Pick up the news excerpt below about Brooklyn day care operators and the city's reopening plan, and continue it from its final sentence.

## [Extract provided]
▼▼▼
The mayor said there have been a lot of conversations between the board and childcare providers over the recent weeks, but some say the plan is poorly thought out.
Medina Khalil is one of about 80 private day care operators who formed the Brooklyn Coalition of Early Childhood Programs because they say City Hall won't take their calls. She said they did not have a seat at the table, and all the decisions were made around them.
"There's an element of trust that's just not there, because of the haphazard way in which we were closed," said Sonja Neill-Turner, with Brooklyn Sandbox. "And now it feels like it's applying again to the haphazard way we are reopening."
Neill-Turner pointed out that indoor dining was canceled for this phase, so she isn't sure why day cares should be allowed to reopen.
▲▲▲
## [Record excerpts]
▼▼▼
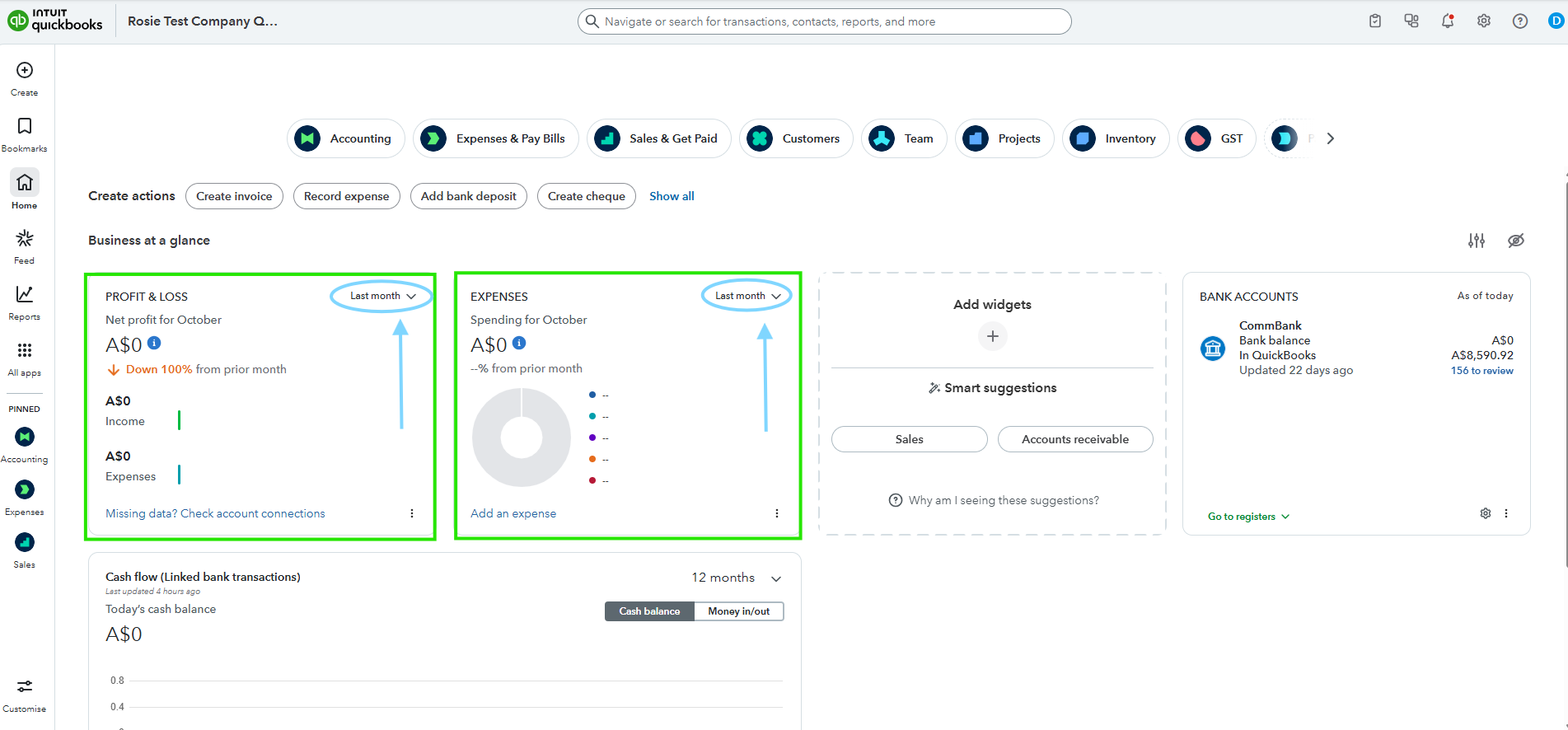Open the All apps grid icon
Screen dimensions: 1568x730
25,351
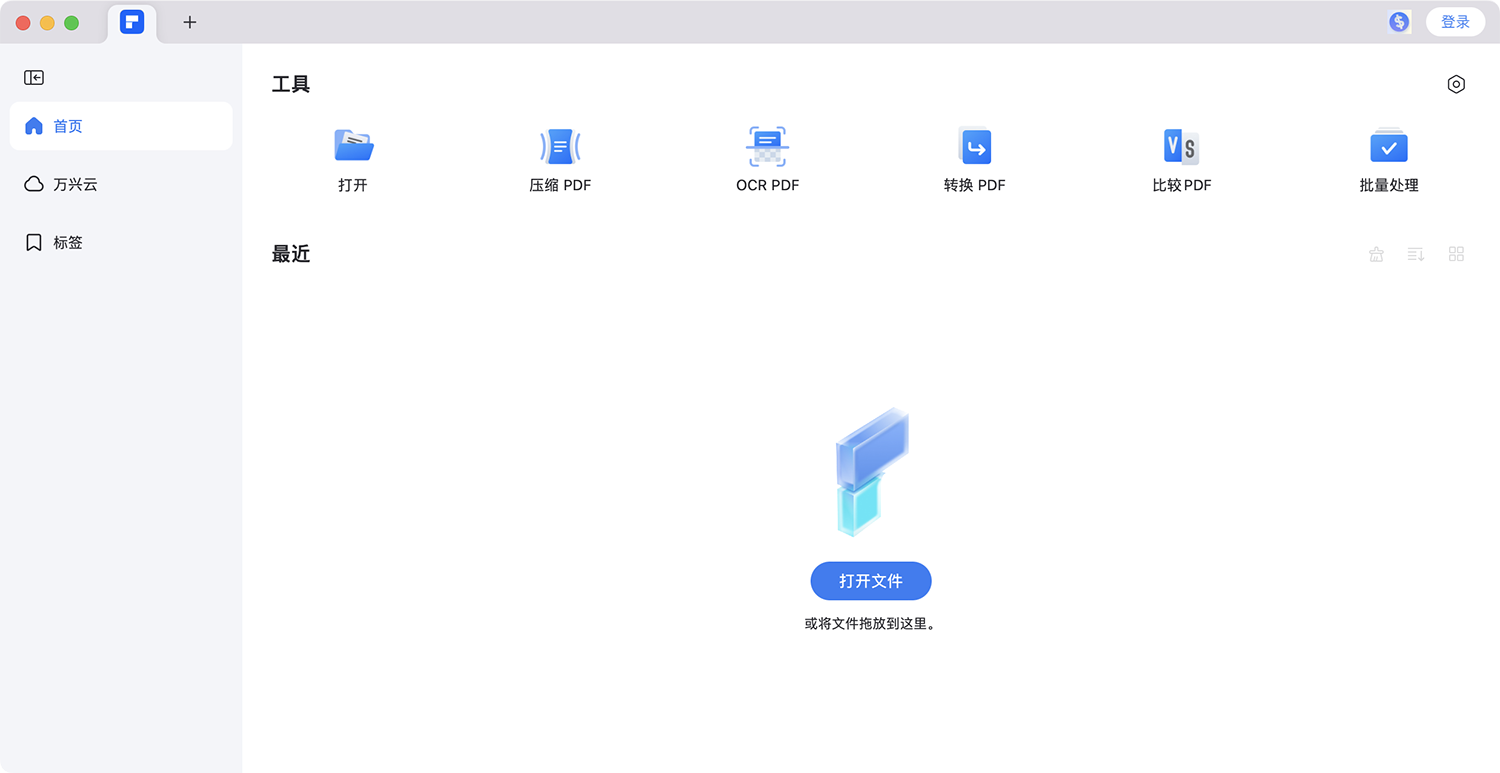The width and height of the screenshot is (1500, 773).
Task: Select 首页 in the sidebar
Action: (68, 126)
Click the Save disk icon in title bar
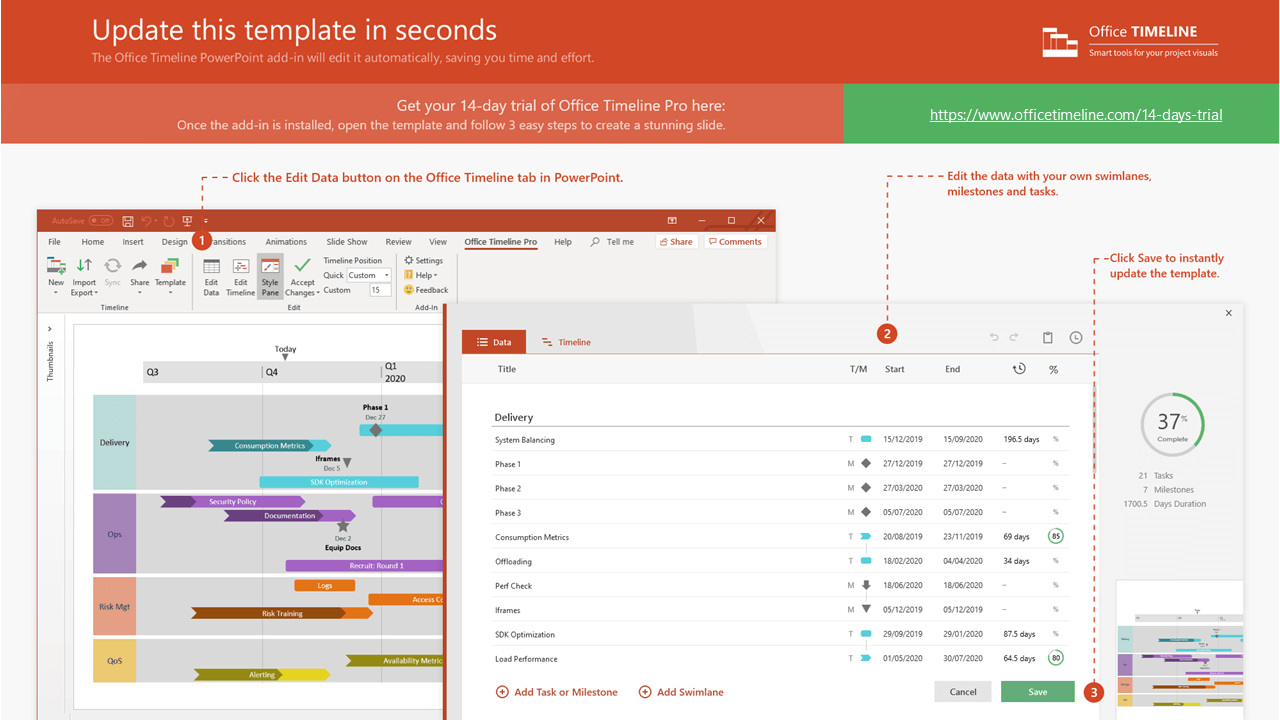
▲▲▲
## [The response]
Meanwhile, cleaning, new outdoor gear, and materials all cost money -- and some providers say their razor thin budgets are about to be stretched even further.
"We were not given guidance as to what equipment we need so that we could've, A, saved for it, B, hoarded it ahead of time," said Fabiola Santos-Gaerlan, with Honeydew Childcare. "Because right now, 3,000 programs in this city alone will order these things. They're going to run out."
Many say a Monday reopening is out of the question, and that it will take at least two months to get it right.
The city says 12 childcare programs have been up and running for essential workers' kids since April.